09 outubro 2006

Pulsão


Às quatro e meia da tarde posicionava-me virada para janela, refastelada, para dar de beber aos olhos. Era quando quatro moçoilos bem apessoados desciam presos numas cordas que lhes realçavam os apetrechos nos calçonitos. Todos tinham cabelos a dourarem-lhes as pernas, à excepção de um que em vez de ucraniano talvez fosse romeno.

E naquele dia pensei que não era tarde nem cedo para um encontro de culturas e precipitei-me para fora do prédio, a aguardá-los na sua chegada ao solo. Naquelas camisolas de cavas qualquer um deles exibia músculos sem as deformações do culturismo e, assim à vista desarmada, nenhum tinha tatuagens de amor de mãe nem sequer daquelas coloridas mais recentes.

Aprovados que estavam, acendi um cigarro e encarei-os num sorriso que se abatia por eles como as suas esponjas pelas vidraças.

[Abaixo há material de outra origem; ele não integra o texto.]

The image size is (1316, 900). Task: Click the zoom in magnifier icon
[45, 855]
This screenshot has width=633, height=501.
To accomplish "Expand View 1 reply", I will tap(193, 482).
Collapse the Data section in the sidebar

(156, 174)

Cochicharam entre eles e lá houve um que se decidiu a caminhar até mim, pedindo um cigarro com uma pronúncia que não escamoteava as origens. Retirei o maço da mala e estendi-lho de forma a roçar-lhe os dedos, aguardando o contacto directo dos seus olhos para pestanejar rapidamente e debicar o lábio com a ponta dos dedos. O gajo podia não falar a língua de Camões nem tampouco a de Lobo Antunes mas também a única gramática que pretendia da sua língua e das suas fibras compreendia regras bastantes simiescas para dispensar qualquer outra coerência.